Synthetic-Powered Multiple Testing with FDR Control

2026-02-18Machine Learning

Machine Learning
AI summary

The authors present SynthBH, a new method for testing many hypotheses at once while keeping the rate of false discoveries under control. This method uses extra synthetic or related data to improve testing without compromising accuracy. They prove SynthBH reliably controls false discoveries even if the synthetic data isn’t perfect. Tests on real and simulated data show it can increase the ability to detect true effects when the synthetic data is good, but it remains safe regardless of quality.

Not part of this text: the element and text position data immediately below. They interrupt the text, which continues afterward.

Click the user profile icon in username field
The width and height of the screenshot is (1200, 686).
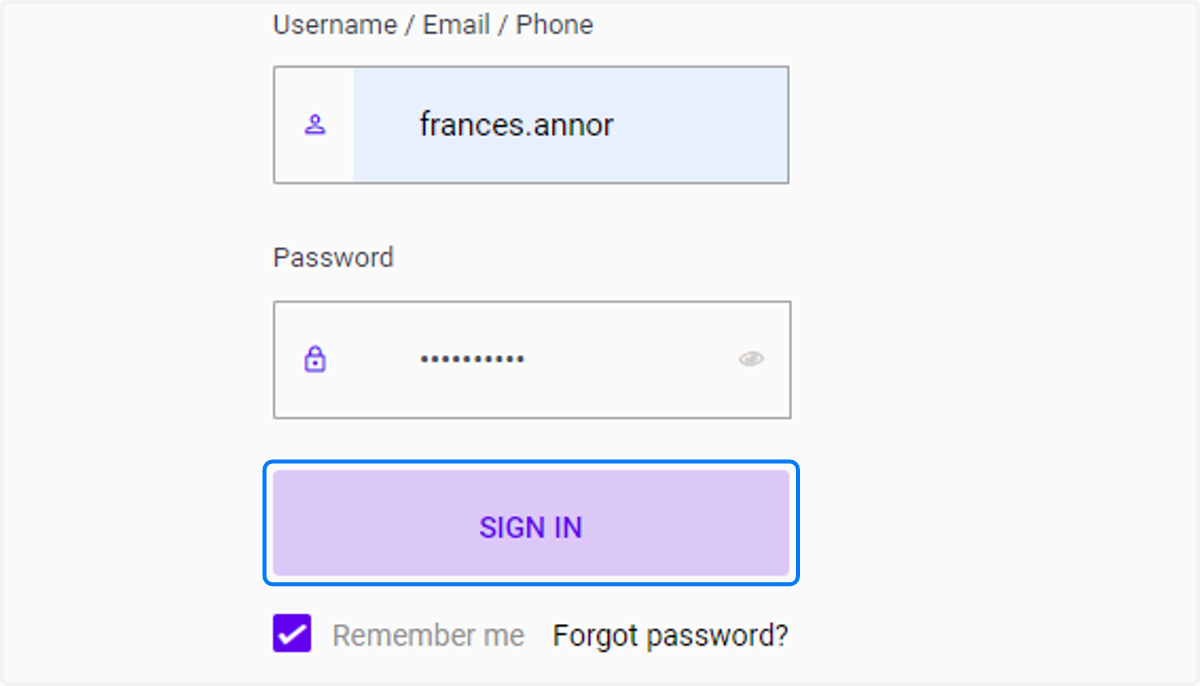(x=315, y=125)
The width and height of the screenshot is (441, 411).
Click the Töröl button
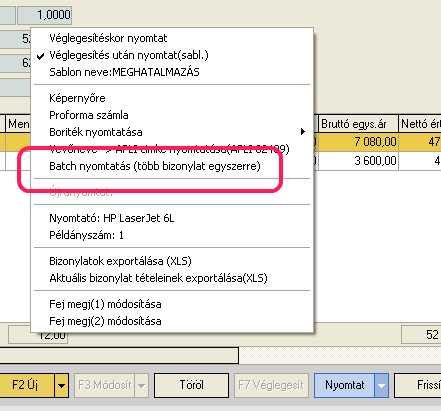pos(191,385)
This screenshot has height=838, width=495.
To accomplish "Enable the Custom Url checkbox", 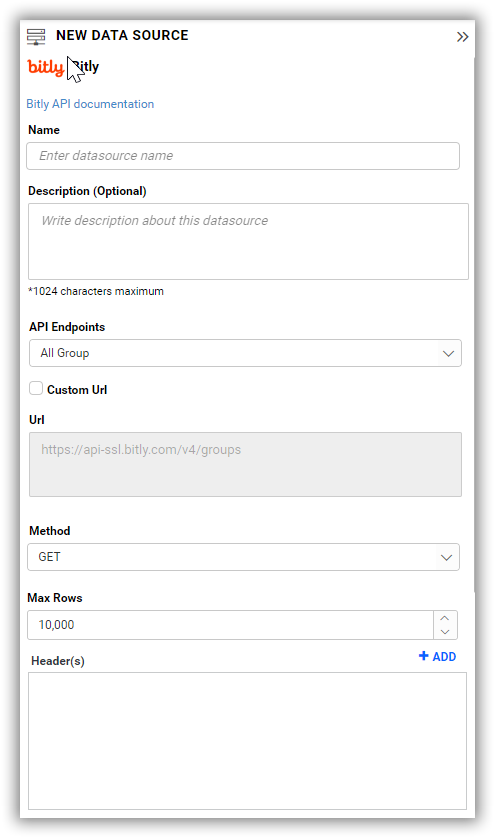I will click(x=36, y=389).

multiple hypothesis testingfalse discovery ratesynthetic datap-valuespositive dependencesample efficiencypowergenomicsoutlier detection
Authors
Yonghoon Lee, Meshi Bashari, Edgar Dobriban, Yaniv Romano
Abstract
Multiple hypothesis testing with false discovery rate (FDR) control is a fundamental problem in statistical inference, with broad applications in genomics, drug screening, and outlier detection. In many such settings, researchers may have access not only to real experimental observations but also to auxiliary or synthetic data -- from past, related experiments or generated by generative models -- that can provide additional evidence about the hypotheses of interest. We introduce SynthBH, a synthetic-powered multiple testing procedure that safely leverages such synthetic data. We prove that SynthBH guarantees finite-sample, distribution-free FDR control under a mild PRDS-type positive dependence condition, without requiring the pooled-data p-values to be valid under the null. The proposed method adapts to the (unknown) quality of the synthetic data: it enhances the sample efficiency and may boost the power when synthetic data are of high quality, while controlling the FDR at a user-specified level regardless of their quality. We demonstrate the empirical performance of SynthBH on tabular outlier detection benchmarks and on genomic analyses of drug-cancer sensitivity associations, and further study its properties through controlled experiments on simulated data.